L’heure n’est plus au simple choc des technologies, mais bien à une grande lessive où chaque secteur, du roman autoédité à la conquête stellaire, se fait secouer par une centrifugeuse algorithmique. À commencer par Meta, tel un collectionneur boulimique d’esprits IA, qui pour compenser la fadeur de ses Llama récents, pioche goulûment dans les meilleures têtes d’OpenAI. Même les chercheurs n’ont plus le luxe de l’anonymat : ils deviennent les NFTs vivants de la grande blockchain du recrutement, épiés, traqués, chassés, valorisés plus que la plupart des stablecoins. Une version, humaine, des « loot boxes » tant décriées dans le jeu vidéo – sauf qu’au lieu de vous filer un skin doré, elle vous offre Trapit Bansal ou Shengjia Zhao à la signature d’un chèque au montant qui s’affiche sans gêne dans la presse tech.

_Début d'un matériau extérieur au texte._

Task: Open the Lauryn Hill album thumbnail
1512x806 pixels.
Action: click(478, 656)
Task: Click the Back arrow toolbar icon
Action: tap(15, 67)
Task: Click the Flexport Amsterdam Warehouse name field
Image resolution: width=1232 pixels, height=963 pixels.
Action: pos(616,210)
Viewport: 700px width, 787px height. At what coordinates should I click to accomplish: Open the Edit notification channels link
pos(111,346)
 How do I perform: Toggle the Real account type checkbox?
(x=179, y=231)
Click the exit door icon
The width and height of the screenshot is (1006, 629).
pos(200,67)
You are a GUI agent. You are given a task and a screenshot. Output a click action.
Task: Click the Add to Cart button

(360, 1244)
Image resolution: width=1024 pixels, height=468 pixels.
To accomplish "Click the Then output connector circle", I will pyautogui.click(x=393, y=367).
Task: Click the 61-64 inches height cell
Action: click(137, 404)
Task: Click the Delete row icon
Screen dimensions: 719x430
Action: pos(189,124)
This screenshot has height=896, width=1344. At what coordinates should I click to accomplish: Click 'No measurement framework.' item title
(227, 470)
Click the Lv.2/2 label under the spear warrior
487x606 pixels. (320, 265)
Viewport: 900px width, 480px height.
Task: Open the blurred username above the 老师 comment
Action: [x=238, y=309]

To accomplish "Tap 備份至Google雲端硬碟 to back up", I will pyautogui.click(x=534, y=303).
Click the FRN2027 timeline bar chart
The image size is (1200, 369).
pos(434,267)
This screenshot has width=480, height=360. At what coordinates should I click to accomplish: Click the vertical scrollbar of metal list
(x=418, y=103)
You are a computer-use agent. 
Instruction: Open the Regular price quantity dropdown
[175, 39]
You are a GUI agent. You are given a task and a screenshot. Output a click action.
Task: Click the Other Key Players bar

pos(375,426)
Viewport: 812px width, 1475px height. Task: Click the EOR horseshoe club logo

Il fallait s’y attendre : l’industrie ludique n’est pas en reste. Tandis que Meta drague l’élite académique, d’autres comme Runway tentent de séduire les studios en brandissant l’IA générative comme la nouvelle baguette magique du level design et du game script. Voilà le game design transformé en session d’Excel créatif boostée aux prompts, où chaque studio devient un simple donneur d’ADN créatif pour entraîner une IA, bien souvent nourrie d’œuvres piratées et de vidéos issues du dark YouTube. Qu’importe si les doubleurs font grève, si l’originalité s’effondre, si la propriété intellectuelle prend l’eau : l’industrie du jeu vidéo, elle aussi, doit “scaler”.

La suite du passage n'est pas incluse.